AT&T planta cara a Starlink: su CEO responde a los miedos de los inversores

El consejero delegado de AT&T sale al paso de las preocupaciones sobre la competencia de Starlink tras presentar unos resultados trimestrales que superaron expectativas.
AT&T ha dado un golpe sobre la mesa. La compañía con sede en Dallas presentó ayer sus resultados del segundo trimestre, y las cifras gustaron: ingresos de 31.560 millones de dólares, un 2,3% más que el año anterior, superando con holgura lo que esperaban los analistas. La reacción en bolsa no se hizo esperar y las acciones de la teleco extendieron las ganancias en la sesión del miércoles.

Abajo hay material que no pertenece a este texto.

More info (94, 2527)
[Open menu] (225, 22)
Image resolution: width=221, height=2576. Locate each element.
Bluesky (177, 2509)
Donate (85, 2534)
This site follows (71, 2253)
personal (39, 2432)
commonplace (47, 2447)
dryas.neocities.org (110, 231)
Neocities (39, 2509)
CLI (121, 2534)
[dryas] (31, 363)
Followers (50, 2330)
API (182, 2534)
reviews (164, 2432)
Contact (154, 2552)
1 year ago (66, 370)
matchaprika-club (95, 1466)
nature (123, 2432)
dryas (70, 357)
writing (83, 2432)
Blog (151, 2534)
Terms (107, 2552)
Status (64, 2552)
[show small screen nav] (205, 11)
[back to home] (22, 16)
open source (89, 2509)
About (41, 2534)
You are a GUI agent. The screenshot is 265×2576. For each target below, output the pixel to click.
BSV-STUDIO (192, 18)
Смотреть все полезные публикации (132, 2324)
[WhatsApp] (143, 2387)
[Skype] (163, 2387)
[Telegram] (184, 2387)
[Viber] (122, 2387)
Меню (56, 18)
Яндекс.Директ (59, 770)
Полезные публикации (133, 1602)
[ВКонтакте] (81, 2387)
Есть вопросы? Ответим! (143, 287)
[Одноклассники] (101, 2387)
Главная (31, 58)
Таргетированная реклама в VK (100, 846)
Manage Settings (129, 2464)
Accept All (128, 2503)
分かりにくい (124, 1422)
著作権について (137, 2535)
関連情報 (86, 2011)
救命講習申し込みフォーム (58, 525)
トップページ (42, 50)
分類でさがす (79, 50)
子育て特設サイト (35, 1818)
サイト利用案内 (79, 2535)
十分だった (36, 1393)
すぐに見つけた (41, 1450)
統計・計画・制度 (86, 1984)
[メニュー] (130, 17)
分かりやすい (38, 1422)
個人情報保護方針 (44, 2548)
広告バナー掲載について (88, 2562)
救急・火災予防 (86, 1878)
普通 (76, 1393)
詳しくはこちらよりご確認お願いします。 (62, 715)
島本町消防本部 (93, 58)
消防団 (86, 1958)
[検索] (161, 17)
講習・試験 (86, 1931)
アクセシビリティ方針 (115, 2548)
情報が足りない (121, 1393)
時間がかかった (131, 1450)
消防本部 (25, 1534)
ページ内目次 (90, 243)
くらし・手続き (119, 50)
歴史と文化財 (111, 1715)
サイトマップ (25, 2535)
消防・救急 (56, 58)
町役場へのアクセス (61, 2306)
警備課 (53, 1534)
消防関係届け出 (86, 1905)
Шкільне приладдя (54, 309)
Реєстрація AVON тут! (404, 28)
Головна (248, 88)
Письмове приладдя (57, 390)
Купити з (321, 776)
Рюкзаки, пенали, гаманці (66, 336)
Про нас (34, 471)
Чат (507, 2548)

Pero más allá de los números, lo que centró la atención fue la llamada con analistas. En un momento en que el mercado mira con lupa la amenaza que representan los satélites de órbita baja para el negocio de banda ancha tradicional, el CEO de AT&T, John Stankey, dedicó parte de su intervención a calmar los ánimos. Sin mencionar directamente a Starlink, el proyecto de SpaceX que ya ofrece internet satelital a consumidores, Stankey defendió la fortaleza de la fibra óptica y el 5G frente a las soluciones espaciales.
El mensaje fue claro: la tecnología satelital tiene su nicho, sobre todo en zonas rurales donde no llega el cable, pero no es un sustituto competitivo en entornos urbanos o suburbanos densamente poblados. La latencia, la capacidad y la fiabilidad de una conexión por fibra siguen siendo muy superiores, argumentó. Además, AT&T está invirtiendo fuerte en expandir su propia red de fibra, con el objetivo de llegar a 30 millones de hogares y empresas para finales de 2025.
Los inversores llevaban meses preguntándose si el despliegue masivo de constelaciones de satélites como Starlink podría erosionar la base de clientes de banda ancha de las telecos tradicionales. La respuesta de Stankey no solo buscó disipar esos temores, sino también poner en valor la estrategia a largo plazo de AT&T: centrarse en la conectividad de alta velocidad y baja latencia que demandan las aplicaciones del futuro, desde el teletrabajo hasta el metaverso.
En definitiva, AT&T ha querido dejar claro que no se va a quedar de brazos cruzados. Sigue apostando por su infraestructura terrestre mientras vigila de cerca los movimientos en el cielo. La batalla por el cliente está servida, pero por ahora, los resultados le dan la razón.
El análisis de Salseo
- La reacción del CEO no es solo postureo: AT&T está defendiendo su núcleo de negocio más rentable. La banda ancha por fibra tiene márgenes atractivos y una base de clientes que paga primas por velocidad, algo que el satélite aún no puede igualar en zonas densas.
- El verdadero campo de batalla no es la ciudad, sino las zonas rurales y suburbanas donde el despliegue de fibra es caro. Ahí Starlink sí es una amenaza real, y AT&T lo sabe. Su plan de expansión de fibra es una carrera contrarreloj para cerrar esa brecha antes de que el satélite se lleve a esos clientes.
- Para el inversor, la clave será vigilar dos cosas: el ritmo de adopción de Starlink en áreas donde AT&T ya ofrece fibra (si empieza a perder clientes ahí, sería una señal de alarma) y la ejecución del plan de despliegue de fibra de AT&T. Cualquier retraso o aumento de costes podría cambiar las tornas.